- Stored items:

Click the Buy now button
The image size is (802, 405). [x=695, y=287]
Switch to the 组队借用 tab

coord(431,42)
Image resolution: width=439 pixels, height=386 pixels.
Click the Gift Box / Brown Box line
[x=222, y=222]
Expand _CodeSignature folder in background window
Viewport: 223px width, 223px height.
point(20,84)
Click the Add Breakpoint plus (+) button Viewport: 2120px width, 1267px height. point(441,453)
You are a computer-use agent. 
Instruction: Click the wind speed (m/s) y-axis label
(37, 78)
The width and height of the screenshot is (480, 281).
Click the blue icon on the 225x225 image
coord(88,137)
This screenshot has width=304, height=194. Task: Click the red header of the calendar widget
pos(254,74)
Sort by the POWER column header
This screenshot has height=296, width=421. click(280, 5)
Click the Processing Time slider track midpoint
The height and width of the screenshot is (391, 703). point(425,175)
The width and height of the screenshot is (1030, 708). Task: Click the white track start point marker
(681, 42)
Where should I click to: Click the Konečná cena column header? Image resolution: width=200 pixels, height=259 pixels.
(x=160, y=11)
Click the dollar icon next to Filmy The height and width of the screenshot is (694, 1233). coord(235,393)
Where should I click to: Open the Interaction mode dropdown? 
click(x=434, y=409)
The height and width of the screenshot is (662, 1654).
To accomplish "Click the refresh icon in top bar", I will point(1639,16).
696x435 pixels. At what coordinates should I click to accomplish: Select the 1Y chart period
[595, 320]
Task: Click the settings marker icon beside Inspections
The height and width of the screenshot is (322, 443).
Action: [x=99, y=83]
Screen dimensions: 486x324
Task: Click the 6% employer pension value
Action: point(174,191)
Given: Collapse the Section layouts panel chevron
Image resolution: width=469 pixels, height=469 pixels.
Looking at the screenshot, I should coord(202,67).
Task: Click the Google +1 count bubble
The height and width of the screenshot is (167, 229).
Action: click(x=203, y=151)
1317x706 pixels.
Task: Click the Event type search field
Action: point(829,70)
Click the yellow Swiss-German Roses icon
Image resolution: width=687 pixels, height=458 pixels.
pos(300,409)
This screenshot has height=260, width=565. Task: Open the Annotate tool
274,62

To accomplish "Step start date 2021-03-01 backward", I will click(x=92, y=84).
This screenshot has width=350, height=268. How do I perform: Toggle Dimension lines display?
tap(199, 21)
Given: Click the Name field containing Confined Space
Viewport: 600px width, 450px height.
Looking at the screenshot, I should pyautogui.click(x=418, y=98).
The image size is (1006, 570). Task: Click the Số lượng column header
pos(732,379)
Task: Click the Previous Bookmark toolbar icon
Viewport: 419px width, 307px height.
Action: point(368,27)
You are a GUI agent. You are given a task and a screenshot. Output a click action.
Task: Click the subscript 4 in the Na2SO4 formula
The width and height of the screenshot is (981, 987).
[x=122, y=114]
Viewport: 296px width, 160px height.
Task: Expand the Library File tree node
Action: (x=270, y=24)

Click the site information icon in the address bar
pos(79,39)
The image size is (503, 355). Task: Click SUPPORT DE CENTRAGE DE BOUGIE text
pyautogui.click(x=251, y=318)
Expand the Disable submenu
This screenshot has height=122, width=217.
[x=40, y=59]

- YOUR INSTRUCTIONS: Take the entries above and copy out all lines with the string "agent".

- TASK ANSWER:
You are a computer-use agent. 
You are a GUI agent. You are given a task and a screenshot. Output a click action.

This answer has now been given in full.